[Dataset entries]
=== Begin Enclosure ===

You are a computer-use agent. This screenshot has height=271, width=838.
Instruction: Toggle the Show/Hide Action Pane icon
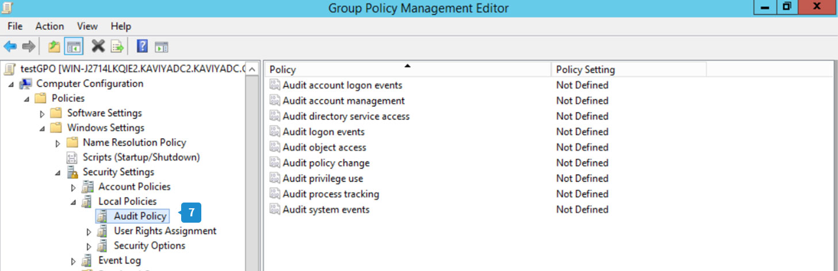tap(161, 47)
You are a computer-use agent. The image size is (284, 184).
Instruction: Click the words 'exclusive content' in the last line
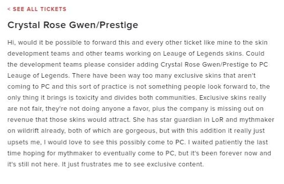click(x=175, y=164)
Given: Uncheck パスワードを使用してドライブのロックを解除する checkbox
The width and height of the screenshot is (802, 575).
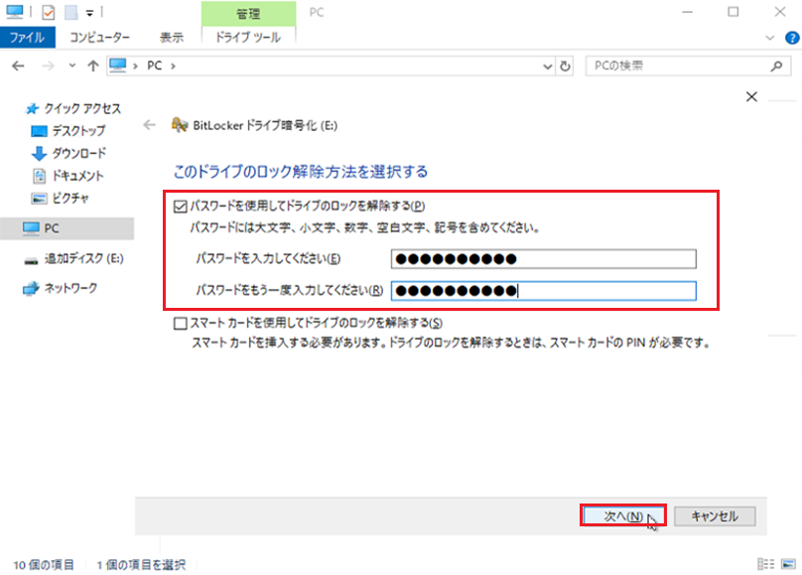Looking at the screenshot, I should click(180, 207).
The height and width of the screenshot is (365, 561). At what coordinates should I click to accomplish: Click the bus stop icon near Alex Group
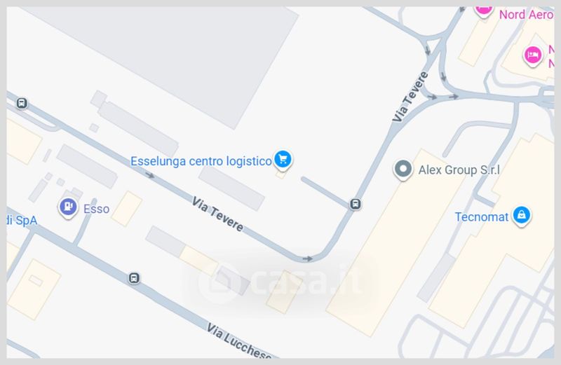tap(356, 204)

=== End Enclosure ===

Output each record above exactly as written. Skip any pictures.

◆ RESPONSE TO THIS EXERCISE ◆
You are a computer-use agent. This screenshot has height=271, width=838.
Instruction: Toggle the Show/Hide Action Pane icon
tap(161, 47)
You are a computer-use agent. The image size is (284, 184).
Instruction: Click the words 'exclusive content' in the last line
click(x=175, y=164)
Given: Uncheck パスワードを使用してドライブのロックを解除する checkbox
The width and height of the screenshot is (802, 575).
Looking at the screenshot, I should click(180, 207).
The height and width of the screenshot is (365, 561). At what coordinates should I click to accomplish: Click the bus stop icon near Alex Group
tap(356, 204)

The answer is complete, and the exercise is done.